> **GIVEN INFORMATION**:
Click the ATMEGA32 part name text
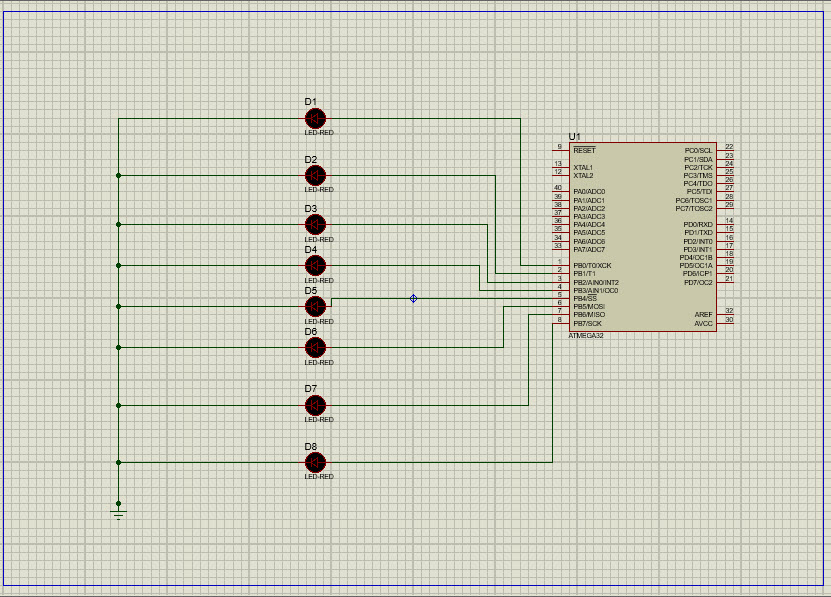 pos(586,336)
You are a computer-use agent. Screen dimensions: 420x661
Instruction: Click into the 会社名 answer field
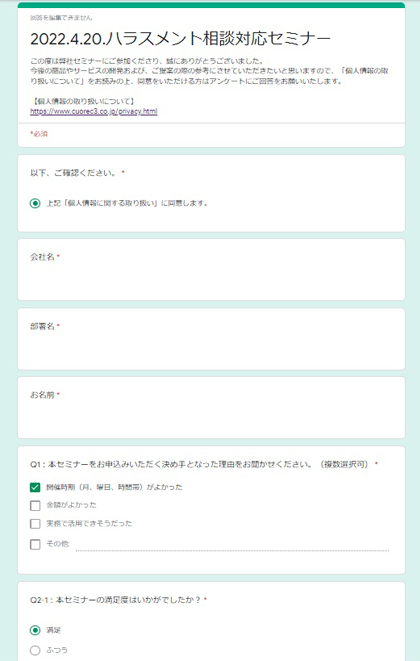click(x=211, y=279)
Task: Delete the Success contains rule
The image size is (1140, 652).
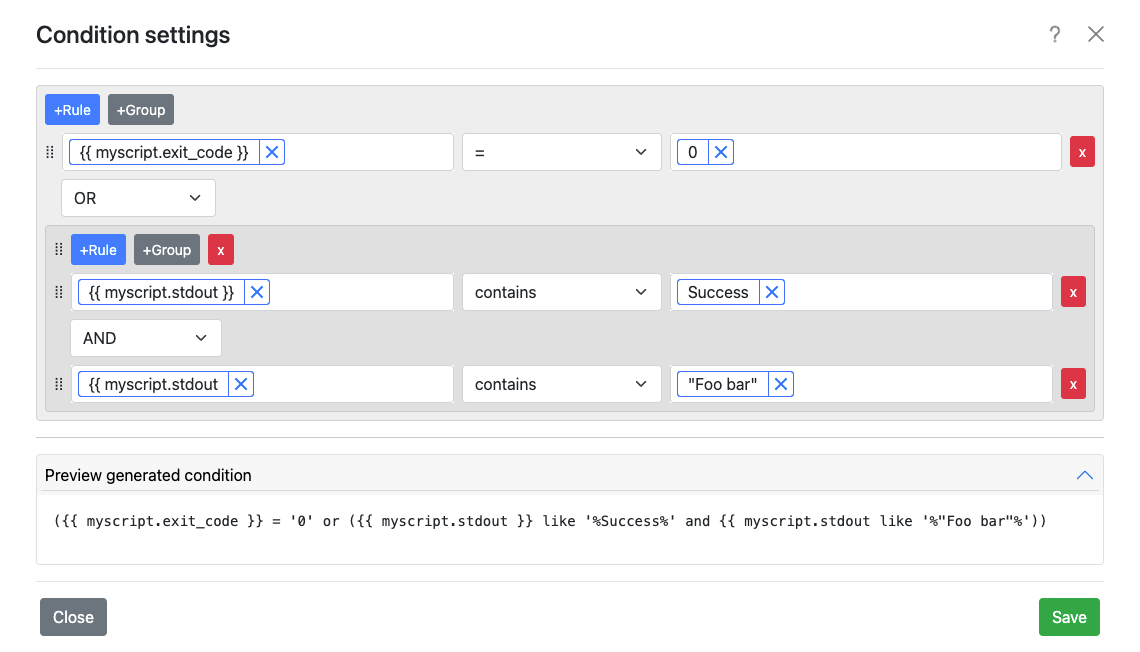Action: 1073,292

> **YOUR INSTRUCTIONS**: Your task is to repeat exactly the lines from the one containing "You are a computer-use" through the end of the material, both included, and only those, without pictures.

> **EXERCISE SOLUTION**:
You are a computer-use agent. Screen dimensions: 420x661
Instruction: Click into the 会社名 answer field
click(x=211, y=279)
Task: Delete the Success contains rule
The image size is (1140, 652).
Action: 1073,292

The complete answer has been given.